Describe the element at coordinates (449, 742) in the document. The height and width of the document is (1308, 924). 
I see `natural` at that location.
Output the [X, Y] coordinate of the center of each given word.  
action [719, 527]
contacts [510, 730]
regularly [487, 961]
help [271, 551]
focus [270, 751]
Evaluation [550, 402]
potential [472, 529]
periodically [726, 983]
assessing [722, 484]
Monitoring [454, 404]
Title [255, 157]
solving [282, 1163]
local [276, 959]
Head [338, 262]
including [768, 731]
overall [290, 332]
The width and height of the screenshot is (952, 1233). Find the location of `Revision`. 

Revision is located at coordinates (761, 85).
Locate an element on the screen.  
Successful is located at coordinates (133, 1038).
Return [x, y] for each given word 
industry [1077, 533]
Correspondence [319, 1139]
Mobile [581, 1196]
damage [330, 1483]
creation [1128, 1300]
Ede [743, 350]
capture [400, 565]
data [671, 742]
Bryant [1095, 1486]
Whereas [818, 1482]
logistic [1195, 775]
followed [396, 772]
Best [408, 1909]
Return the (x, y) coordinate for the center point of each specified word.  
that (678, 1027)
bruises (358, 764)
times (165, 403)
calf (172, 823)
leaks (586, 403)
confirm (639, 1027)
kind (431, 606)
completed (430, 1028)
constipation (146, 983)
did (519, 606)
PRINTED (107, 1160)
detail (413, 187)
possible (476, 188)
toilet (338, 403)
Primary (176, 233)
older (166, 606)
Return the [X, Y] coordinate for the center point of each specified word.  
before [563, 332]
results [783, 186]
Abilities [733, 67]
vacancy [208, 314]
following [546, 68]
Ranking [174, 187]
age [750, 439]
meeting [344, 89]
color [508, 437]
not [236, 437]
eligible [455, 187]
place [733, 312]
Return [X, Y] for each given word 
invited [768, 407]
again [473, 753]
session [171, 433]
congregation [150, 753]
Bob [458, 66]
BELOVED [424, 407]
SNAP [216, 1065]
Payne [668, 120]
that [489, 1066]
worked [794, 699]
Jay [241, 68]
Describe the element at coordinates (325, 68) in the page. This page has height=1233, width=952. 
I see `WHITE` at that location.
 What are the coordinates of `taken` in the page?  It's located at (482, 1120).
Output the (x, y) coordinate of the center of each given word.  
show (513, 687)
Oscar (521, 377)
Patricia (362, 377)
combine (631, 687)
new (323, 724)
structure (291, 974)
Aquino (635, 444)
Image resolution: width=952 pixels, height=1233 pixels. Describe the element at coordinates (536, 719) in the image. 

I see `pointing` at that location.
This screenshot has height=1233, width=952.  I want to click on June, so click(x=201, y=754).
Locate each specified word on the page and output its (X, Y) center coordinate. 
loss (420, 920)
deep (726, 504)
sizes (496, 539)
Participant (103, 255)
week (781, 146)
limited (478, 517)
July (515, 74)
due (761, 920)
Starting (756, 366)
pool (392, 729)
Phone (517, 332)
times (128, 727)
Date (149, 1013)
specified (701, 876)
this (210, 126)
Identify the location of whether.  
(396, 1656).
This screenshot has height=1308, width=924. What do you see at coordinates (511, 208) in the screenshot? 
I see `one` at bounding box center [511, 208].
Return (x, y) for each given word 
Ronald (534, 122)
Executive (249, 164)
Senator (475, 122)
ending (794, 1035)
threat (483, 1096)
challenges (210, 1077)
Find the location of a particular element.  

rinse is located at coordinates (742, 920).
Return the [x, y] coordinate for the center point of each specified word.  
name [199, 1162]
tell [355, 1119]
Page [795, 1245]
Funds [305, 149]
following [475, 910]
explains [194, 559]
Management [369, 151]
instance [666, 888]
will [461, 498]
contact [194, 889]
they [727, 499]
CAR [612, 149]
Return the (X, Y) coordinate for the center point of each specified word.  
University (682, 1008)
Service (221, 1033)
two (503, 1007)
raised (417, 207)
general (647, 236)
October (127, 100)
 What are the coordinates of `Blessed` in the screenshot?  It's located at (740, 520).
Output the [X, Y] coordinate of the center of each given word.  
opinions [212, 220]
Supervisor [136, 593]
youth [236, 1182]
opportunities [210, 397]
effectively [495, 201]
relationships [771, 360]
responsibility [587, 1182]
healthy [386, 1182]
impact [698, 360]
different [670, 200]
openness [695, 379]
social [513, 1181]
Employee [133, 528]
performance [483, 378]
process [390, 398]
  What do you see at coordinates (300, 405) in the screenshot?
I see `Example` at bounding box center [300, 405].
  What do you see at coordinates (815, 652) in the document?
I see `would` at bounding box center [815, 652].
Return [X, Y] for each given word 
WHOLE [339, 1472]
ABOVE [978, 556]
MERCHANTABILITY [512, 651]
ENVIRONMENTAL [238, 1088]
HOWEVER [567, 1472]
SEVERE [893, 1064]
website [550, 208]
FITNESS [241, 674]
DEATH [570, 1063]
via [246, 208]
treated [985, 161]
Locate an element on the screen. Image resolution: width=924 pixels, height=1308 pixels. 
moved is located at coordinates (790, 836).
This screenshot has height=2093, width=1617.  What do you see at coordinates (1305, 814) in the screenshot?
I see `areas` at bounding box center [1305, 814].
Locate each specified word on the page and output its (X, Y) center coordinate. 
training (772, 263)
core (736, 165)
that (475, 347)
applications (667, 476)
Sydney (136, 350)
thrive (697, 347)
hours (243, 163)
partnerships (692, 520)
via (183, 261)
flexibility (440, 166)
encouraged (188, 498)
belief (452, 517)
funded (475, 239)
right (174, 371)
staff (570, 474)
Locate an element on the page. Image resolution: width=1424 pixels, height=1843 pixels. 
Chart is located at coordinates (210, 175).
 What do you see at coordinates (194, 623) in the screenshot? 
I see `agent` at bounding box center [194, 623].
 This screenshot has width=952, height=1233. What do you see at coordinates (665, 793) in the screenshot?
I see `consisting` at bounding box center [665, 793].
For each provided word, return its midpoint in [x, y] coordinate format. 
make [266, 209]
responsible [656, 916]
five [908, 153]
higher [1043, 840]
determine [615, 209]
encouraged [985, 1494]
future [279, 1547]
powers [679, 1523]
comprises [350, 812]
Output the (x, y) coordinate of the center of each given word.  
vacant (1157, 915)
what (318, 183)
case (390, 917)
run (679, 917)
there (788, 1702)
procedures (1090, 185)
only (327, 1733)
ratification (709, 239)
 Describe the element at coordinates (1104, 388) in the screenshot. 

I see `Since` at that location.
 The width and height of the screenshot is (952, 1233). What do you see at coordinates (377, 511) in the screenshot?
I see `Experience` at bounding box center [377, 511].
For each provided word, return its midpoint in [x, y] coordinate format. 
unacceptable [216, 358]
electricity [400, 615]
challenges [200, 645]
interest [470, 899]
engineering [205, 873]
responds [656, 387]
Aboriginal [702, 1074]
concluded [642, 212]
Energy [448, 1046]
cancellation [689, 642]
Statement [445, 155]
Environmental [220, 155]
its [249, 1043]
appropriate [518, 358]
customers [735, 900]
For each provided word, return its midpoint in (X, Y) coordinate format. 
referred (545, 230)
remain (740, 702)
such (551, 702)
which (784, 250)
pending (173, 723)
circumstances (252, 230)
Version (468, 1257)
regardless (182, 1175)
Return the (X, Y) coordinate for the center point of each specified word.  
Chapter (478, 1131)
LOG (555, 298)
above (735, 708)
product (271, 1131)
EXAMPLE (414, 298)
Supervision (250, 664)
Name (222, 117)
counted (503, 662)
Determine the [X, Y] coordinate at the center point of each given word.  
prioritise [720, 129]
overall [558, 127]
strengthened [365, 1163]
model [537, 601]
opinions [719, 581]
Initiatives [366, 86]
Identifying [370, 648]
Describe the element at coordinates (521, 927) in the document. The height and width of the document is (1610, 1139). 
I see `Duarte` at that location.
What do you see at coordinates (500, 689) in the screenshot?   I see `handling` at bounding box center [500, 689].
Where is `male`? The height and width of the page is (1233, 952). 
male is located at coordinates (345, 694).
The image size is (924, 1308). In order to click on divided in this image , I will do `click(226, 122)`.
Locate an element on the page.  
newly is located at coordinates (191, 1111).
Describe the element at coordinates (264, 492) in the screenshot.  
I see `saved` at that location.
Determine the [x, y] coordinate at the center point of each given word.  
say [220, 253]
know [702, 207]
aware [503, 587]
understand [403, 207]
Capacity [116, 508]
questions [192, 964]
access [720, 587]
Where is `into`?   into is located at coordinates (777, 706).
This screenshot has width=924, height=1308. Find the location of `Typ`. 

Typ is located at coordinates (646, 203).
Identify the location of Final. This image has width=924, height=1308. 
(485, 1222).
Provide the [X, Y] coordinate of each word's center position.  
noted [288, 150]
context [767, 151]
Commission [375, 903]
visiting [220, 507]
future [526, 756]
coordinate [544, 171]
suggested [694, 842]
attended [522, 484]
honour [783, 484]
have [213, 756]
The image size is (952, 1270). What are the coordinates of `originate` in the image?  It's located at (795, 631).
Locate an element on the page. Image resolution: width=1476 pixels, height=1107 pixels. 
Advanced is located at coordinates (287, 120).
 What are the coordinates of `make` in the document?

▶ [OBJECTIVE] Could you pull out, word for word, every row above from the one containing "congregation [150, 753]" down to the one containing "University (682, 1008)", both included?

▶ [ANSWER TO THE PROBLEM]
congregation [150, 753]
Bob [458, 66]
BELOVED [424, 407]
SNAP [216, 1065]
Payne [668, 120]
that [489, 1066]
worked [794, 699]
Jay [241, 68]
Describe the element at coordinates (325, 68) in the page. This page has height=1233, width=952. 
I see `WHITE` at that location.
 What are the coordinates of `taken` in the page?  It's located at (482, 1120).
Output the (x, y) coordinate of the center of each given word.  
show (513, 687)
Oscar (521, 377)
Patricia (362, 377)
combine (631, 687)
new (323, 724)
structure (291, 974)
Aquino (635, 444)
Image resolution: width=952 pixels, height=1233 pixels. Describe the element at coordinates (536, 719) in the image. 

I see `pointing` at that location.
This screenshot has height=1233, width=952.  I want to click on June, so click(x=201, y=754).
Locate each specified word on the page and output its (X, Y) center coordinate. 
loss (420, 920)
deep (726, 504)
sizes (496, 539)
Participant (103, 255)
week (781, 146)
limited (478, 517)
July (515, 74)
due (761, 920)
Starting (756, 366)
pool (392, 729)
Phone (517, 332)
times (128, 727)
Date (149, 1013)
specified (701, 876)
this (210, 126)
Identify the location of whether.  
(396, 1656).
This screenshot has height=1308, width=924. What do you see at coordinates (511, 208) in the screenshot? 
I see `one` at bounding box center [511, 208].
Return (x, y) for each given word 
Ronald (534, 122)
Executive (249, 164)
Senator (475, 122)
ending (794, 1035)
threat (483, 1096)
challenges (210, 1077)
Find the location of a particular element.  

rinse is located at coordinates (742, 920).
Return the [x, y] coordinate for the center point of each specified word.  
name [199, 1162]
tell [355, 1119]
Page [795, 1245]
Funds [305, 149]
following [475, 910]
explains [194, 559]
Management [369, 151]
instance [666, 888]
will [461, 498]
contact [194, 889]
they [727, 499]
CAR [612, 149]
Return the (X, Y) coordinate for the center point of each specified word.  
University (682, 1008)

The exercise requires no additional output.